Bericht vom Eröffnungsplenum des Grenzcamps

müder Plenumsrocker 14.07.2002 02:21 Themen: Antirassismus
Am Samstagabend fand auf dem Grenzcamp in Jena das Eröffnungsplenum statt.
Hier ein kurzer (positiv überraschter und wegen Müdigkeit ungenauer) Bericht
Mit Erinnerung an vergangene langwierige und nervige Plena ging es zum heutigen Eröffnungsplenum des Grenzcamps. Dort sorgte die Ankündigung, dass es erstmal 45 Minuten "Input" geben würde für einen Rückgang ein Plenumsbereitschaft. Interesse an einem 45-minütigen Vortrag bestand nicht gerade. Aber es kam ganz anders...
Nach einer kurzen Hinleitung (es werde um Themen gehen, die in der Vorbereitung diskutiert wurden) begann eine neue Form von Kennenlernspielen. Alle sollten aufstehen und sich Nachbarn suchen, die einem vorher nicht bekannt waren. Dort sollte jeweils ca. 2 Minuten über verschiedene Themen (soziale Gemeinsamkeiten, soziale Differenzen, Instrumentalisierung und Solidarität in der gemeinsamen politischen Arbeit, Verknüpfung/Verzahnung von Rassismus und Sexismus, Gender/Identitätspolitik, Grenzziehungen - Frauen/Lesben/Transgender-Bereich auf dem Grenzcamp) geredet werden. Zwischen den Themen wurden die Plätze erneut gewechselt. Das ganze in deutsch und englisch (sowie kleinen Übersetzungsgruppen für weitere Sprachen).

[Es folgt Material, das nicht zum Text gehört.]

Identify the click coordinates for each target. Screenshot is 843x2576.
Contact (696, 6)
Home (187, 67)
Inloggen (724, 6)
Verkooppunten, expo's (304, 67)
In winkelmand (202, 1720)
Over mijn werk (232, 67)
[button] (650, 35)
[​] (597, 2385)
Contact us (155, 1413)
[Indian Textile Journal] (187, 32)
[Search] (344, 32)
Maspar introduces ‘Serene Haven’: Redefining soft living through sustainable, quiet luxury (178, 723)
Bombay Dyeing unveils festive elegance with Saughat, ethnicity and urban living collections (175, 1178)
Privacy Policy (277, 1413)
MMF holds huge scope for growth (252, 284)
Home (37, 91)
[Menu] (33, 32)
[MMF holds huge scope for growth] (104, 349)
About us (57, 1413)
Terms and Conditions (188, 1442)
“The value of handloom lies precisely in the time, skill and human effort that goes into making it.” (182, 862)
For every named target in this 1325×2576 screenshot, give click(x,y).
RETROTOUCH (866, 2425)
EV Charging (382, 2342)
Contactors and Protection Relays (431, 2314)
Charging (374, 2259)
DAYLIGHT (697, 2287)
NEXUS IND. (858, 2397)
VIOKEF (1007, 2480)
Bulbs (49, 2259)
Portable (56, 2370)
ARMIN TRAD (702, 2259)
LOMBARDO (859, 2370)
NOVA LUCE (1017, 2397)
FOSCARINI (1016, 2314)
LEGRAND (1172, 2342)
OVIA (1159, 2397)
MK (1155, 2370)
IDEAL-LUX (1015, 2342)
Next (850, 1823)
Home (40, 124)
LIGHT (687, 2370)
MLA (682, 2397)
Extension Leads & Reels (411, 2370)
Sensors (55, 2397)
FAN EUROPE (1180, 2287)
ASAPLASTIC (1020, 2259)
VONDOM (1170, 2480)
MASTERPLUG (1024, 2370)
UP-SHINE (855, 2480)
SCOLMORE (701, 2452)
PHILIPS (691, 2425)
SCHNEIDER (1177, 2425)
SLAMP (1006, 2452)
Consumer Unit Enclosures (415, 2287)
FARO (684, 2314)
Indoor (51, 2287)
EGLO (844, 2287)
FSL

So gingen die 45 Minuten doch schnell vorbei und alle hatten das Gefühl was gemacht zu haben und richtig am Plenum teilgenommen zu haben. Nun begann eine mit Spezialeffekten eingeleitete Diskussion über die Formierung Transidentitärer Bündnisse. Gleichzeitig setzte aber auch ein Schwund an Plenumsteilnehmern ein.
Trotz allem ein Plenum, dass bei mir in positiver Erinnerung bleiben wird.


Etwas Kritik hab ich auch noch. Negativ aufgefallen ist mir der nicht gerade geringe Konsum von Alkohol. Eigentlich sehe ich das ganze Camp als eine große Politaktion. Dort hat Alkohol eigentlich nichts zu suchen. An das Niveau eines Festivals ist der Alkoholkonsum noch nicht gestiegen, aber wenn die Steigerung so weiter geht, wie zum letzten Jahr, dann wird das nicht mehr lange dauern, bis da ein gleichstand herrscht. Irgendwo finde ich es schon schwach, dass viele Leute nicht mal eine Woche auf ihre Drogen verzichten können und immer aus der wahrlich nicht schönen Realität fliehen müssen.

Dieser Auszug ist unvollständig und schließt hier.